What is required: Below is a listing to repeat exactly, with its pictures left out.

* * * * * * *

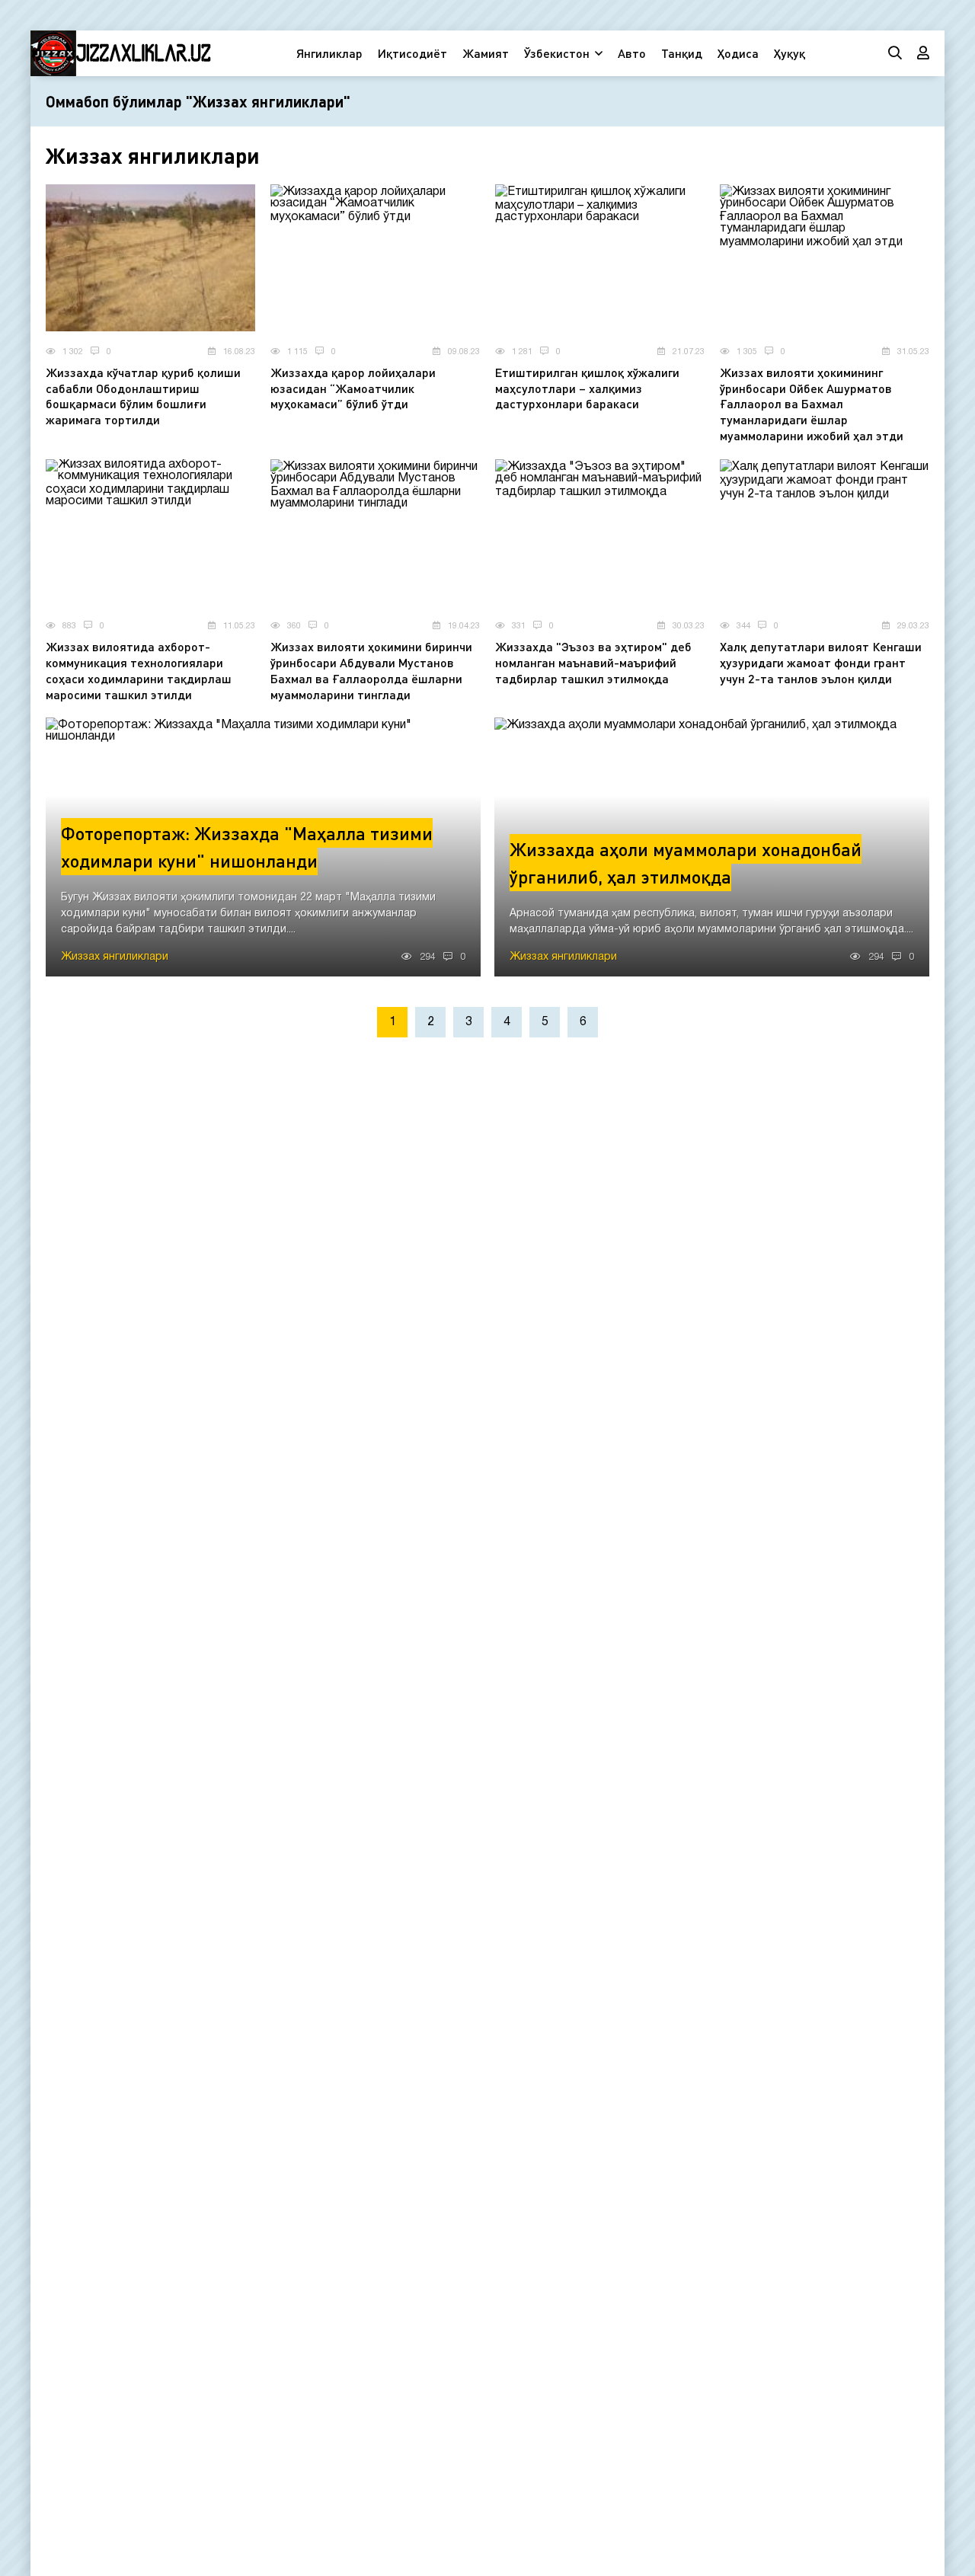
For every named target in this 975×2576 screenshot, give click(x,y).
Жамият (485, 53)
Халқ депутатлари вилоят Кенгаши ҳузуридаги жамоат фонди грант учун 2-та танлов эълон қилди (821, 662)
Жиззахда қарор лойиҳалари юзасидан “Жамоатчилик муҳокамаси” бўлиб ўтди (353, 388)
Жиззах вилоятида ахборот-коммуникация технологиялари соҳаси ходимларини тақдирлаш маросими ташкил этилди (139, 670)
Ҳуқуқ (789, 53)
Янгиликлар (329, 53)
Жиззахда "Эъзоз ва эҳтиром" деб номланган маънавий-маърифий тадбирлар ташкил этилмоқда (593, 662)
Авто (632, 53)
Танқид (681, 53)
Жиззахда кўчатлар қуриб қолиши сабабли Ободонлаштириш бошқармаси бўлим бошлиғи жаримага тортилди (143, 396)
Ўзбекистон (557, 53)
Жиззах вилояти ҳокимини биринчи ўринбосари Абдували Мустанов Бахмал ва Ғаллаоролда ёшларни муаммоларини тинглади (371, 670)
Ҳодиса (738, 53)
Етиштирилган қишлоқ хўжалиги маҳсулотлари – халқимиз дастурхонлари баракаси (587, 388)
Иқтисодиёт (412, 53)
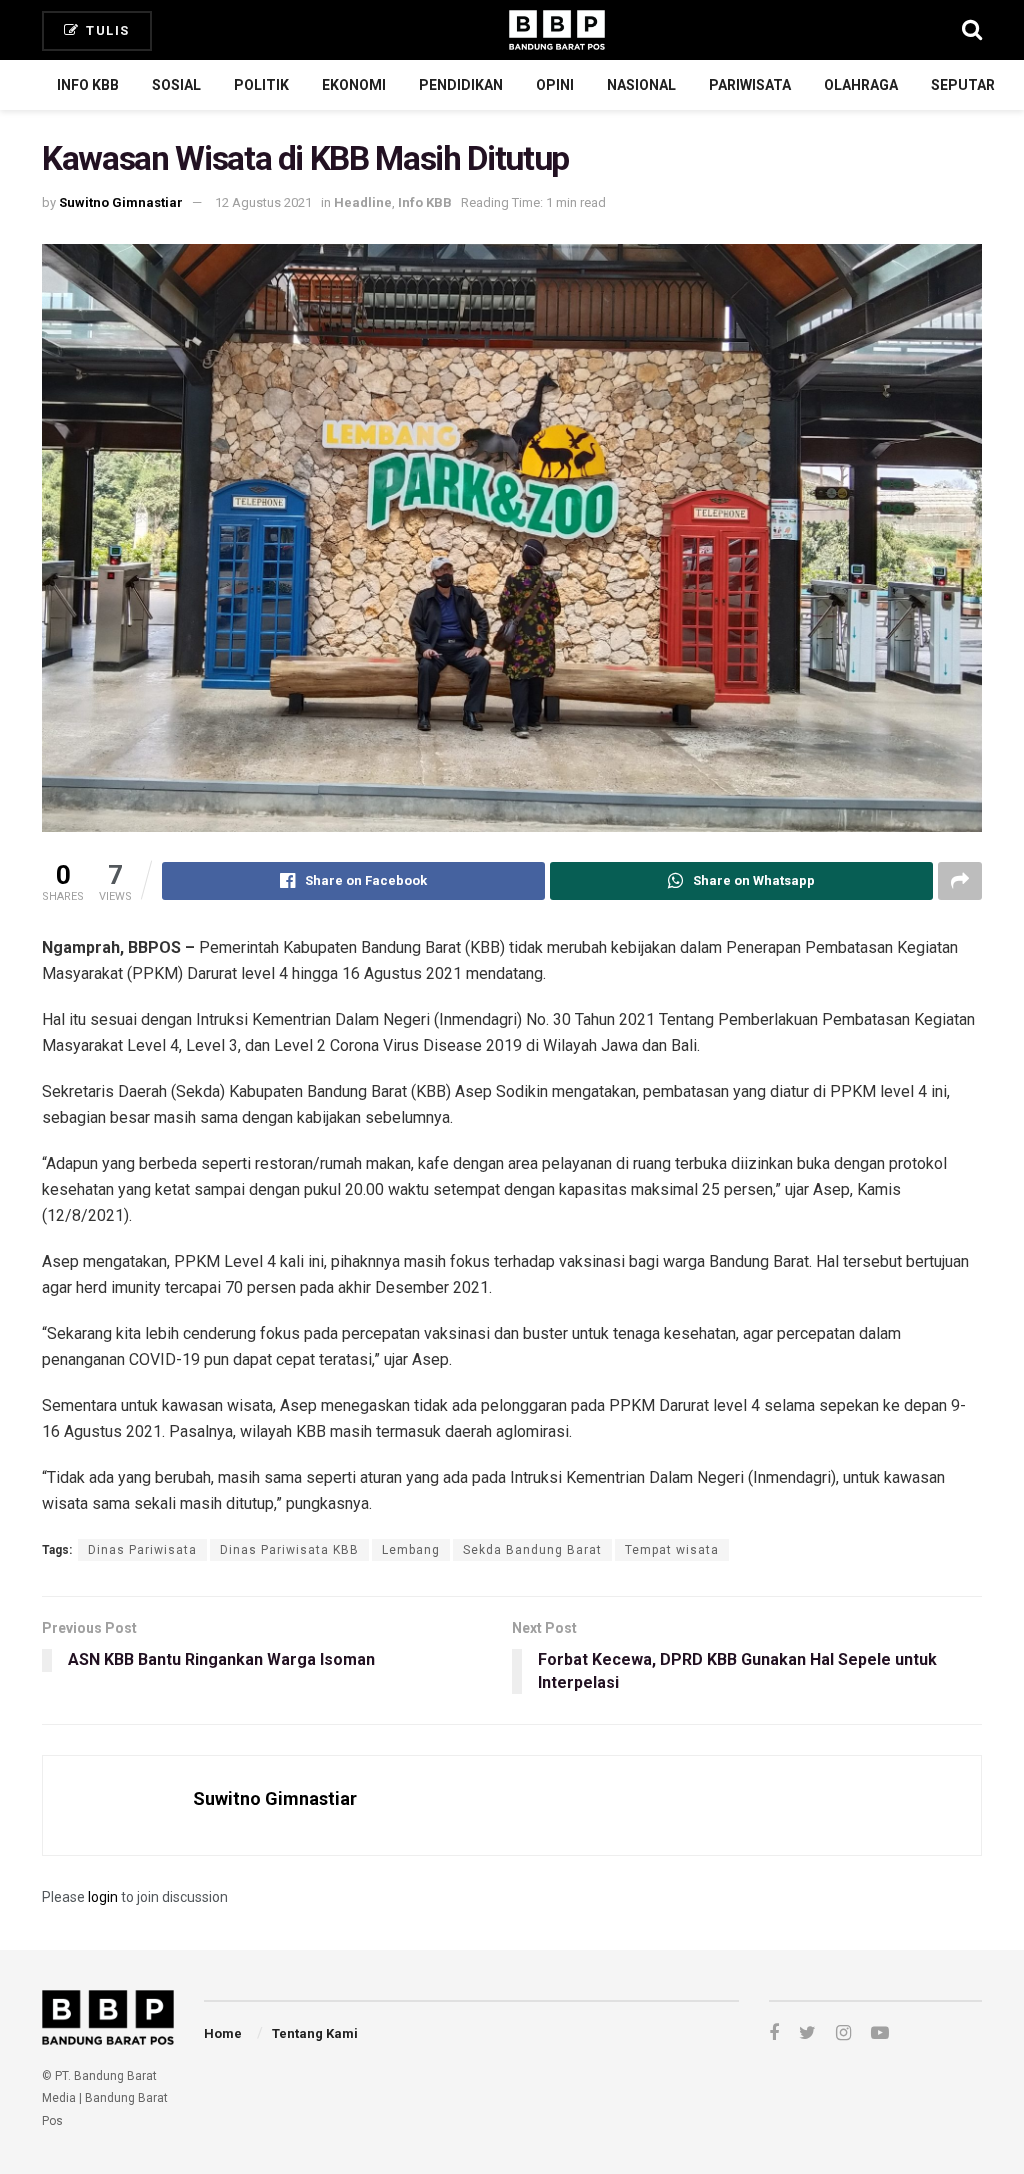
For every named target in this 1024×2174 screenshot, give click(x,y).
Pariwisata (750, 85)
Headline (363, 202)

* * * * * * *

Result:
For every named target in this 975×2576 screenshot, give click(x,y).
Жамият (485, 53)
Халқ депутатлари вилоят Кенгаши ҳузуридаги жамоат фонди грант учун 2-та танлов эълон қилди (821, 662)
Жиззахда қарор лойиҳалари юзасидан “Жамоатчилик муҳокамаси” бўлиб ўтди (353, 388)
Жиззах вилоятида ахборот-коммуникация технологиялари соҳаси ходимларини тақдирлаш маросими ташкил этилди (139, 670)
Ҳуқуқ (789, 53)
Янгиликлар (329, 53)
Жиззахда "Эъзоз ва эҳтиром" деб номланган маънавий-маърифий тадбирлар ташкил этилмоқда (593, 662)
Авто (632, 53)
Танқид (681, 53)
Жиззахда кўчатлар қуриб қолиши сабабли Ободонлаштириш бошқармаси бўлим бошлиғи жаримага тортилди (143, 396)
Ўзбекистон (557, 53)
Жиззах вилояти ҳокимини биринчи ўринбосари Абдували Мустанов Бахмал ва Ғаллаоролда ёшларни муаммоларини тинглади (371, 670)
Ҳодиса (738, 53)
Етиштирилган қишлоқ хўжалиги маҳсулотлари – халқимиз дастурхонлари баракаси (587, 388)
Иқтисодиёт (412, 53)
For every named target in this 1024×2174 screenshot, give click(x,y).
Pariwisata (750, 85)
Headline (363, 202)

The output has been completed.